Wieder ist eine Person gestorben, die zu meinem beruflichen Weg in den neunziger Jahren gehörte. Den ersten Kontakt mit Werner Ballarin hatte ich für ein Stadtstreicher-Interview, wo ich seit 1994 die Kunstseite mit Texten beliefere. Wenig später saß ich ihm in einer Art Bewerbungsgespräch gegenüber, dem ein Jahr Mitarbeit in der Neuen Sächsischen Galerie, damals noch auf dem Kaßberg gelegen, folgte.
Trotz des kleinen Pferdeschwänzchens im ergrauten Haar war Ballarin ganz „old Style“, immer korrekt, etwas altmodisch. Obwohl ich eigentlich Neuling als Kunsthistoriker war, respektierte er mich als Kollegen auf Augenhöhe, verschaffte mir erste Auftrege für Reden bei Vernissagen und übertrug mir das Kuratieren ganzer Ausstellungen.
Dass es die NSG überhaupt gibt, ist eindeutig sein Verdienst. Mit einer Handvoll Mitstreiter hatte er 1990 die vormalige Stasi-Bezirkszentrale besetzt und die Galerie etabliert. Auch die Wiedergründung der Kunsthütte, gleich nebenan gelegen, und das Projekt des Kultur-Karrees an der Hohen Straße sind zum großen Teil ihm zu verdanken.

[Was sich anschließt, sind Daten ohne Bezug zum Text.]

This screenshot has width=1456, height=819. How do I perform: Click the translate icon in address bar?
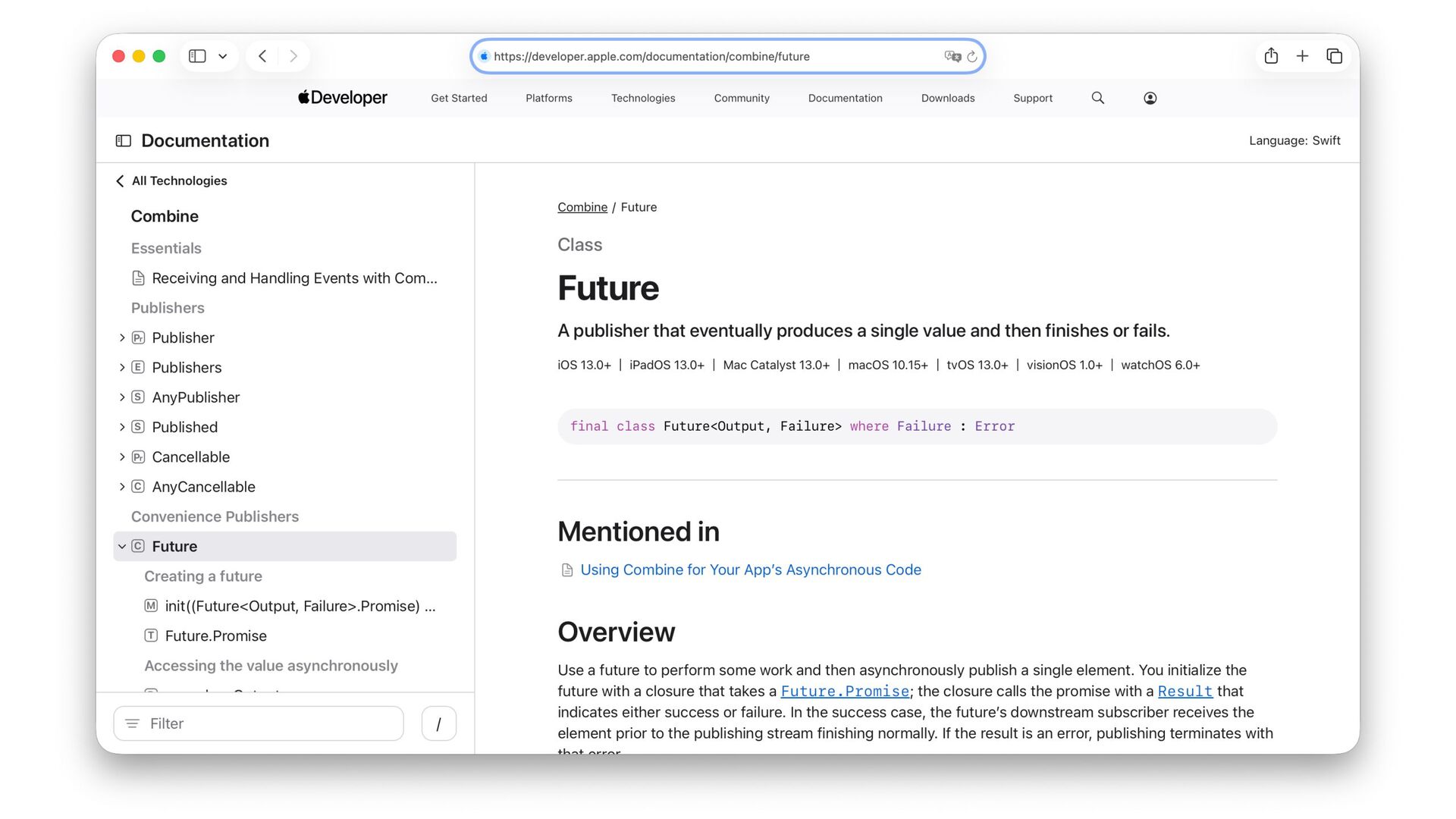tap(952, 56)
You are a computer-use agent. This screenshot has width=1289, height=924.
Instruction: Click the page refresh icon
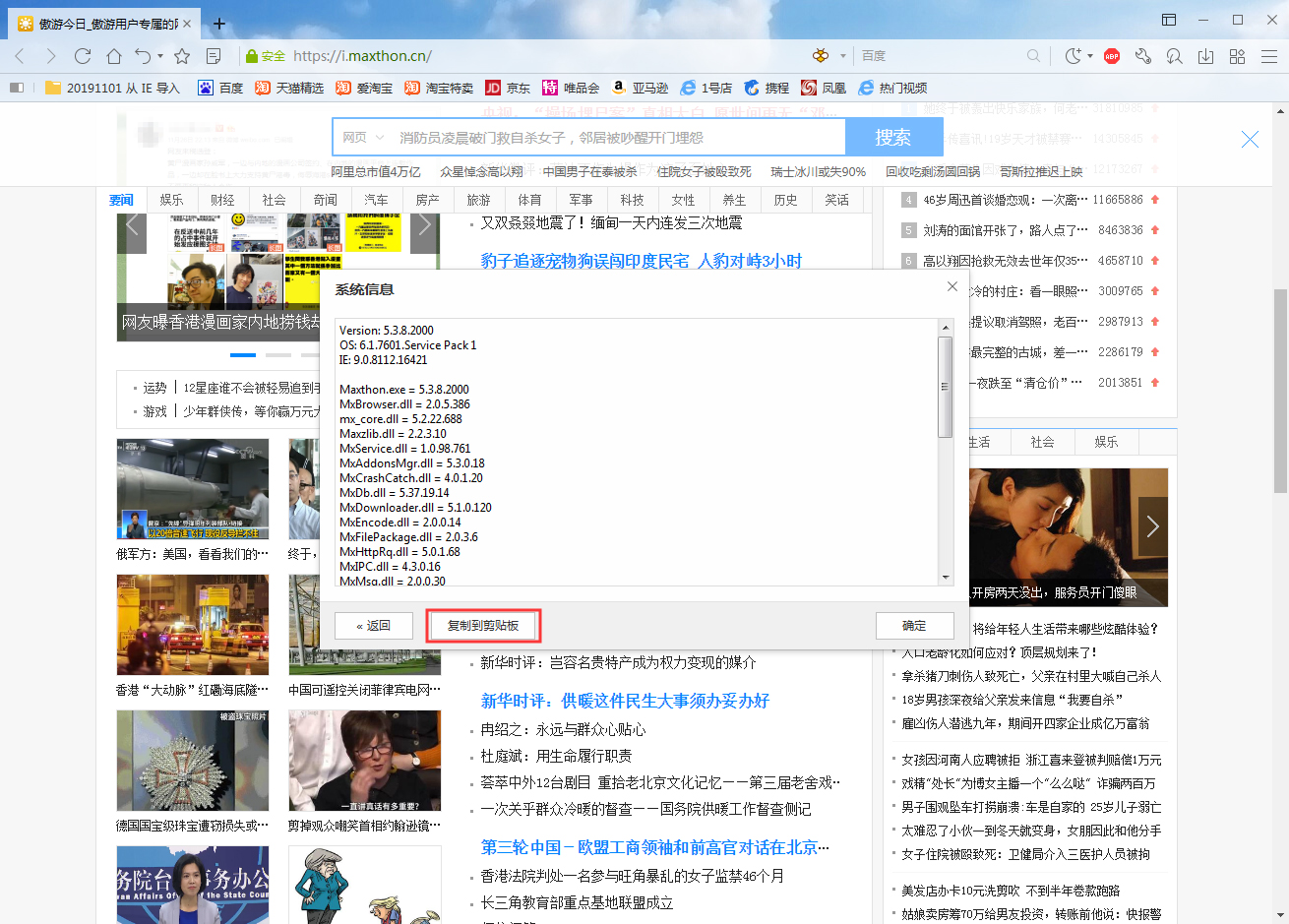(x=83, y=56)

Old Style heißt aber auch, etwas konservativ zu sein. So kannte er junge Kunst fast nur, wenn sie ihm ins Haus getragen wurde, unterwegs durch die Ateliers des Landes war er kaum. Die „Großen Alten“ hieß bezeichnenderweise eine seiner Ausstellungreihen. Und er klebte so an seinem „Baby“ NSG, dass ein geordneter Übergang nach der Pensionierung schwer wurde. Die erste Nachfolgerin warf schon nach einem Jahr das Handtuch. Der jetzige Direktor Mathias Lindner hat die Verhältnisse geklärt und macht manches anders, als von Ballarin gewollt. Die Öffnung über die engen sächsischen Grenzen hinaus mag positiv sein, die Trennung der bildenden Kunst von den angewandten Schwestern wohl kaum.
Werner Ballarin starb am 15. Oktober nach mehreren Jahren schwerer Krankheit in Berlin.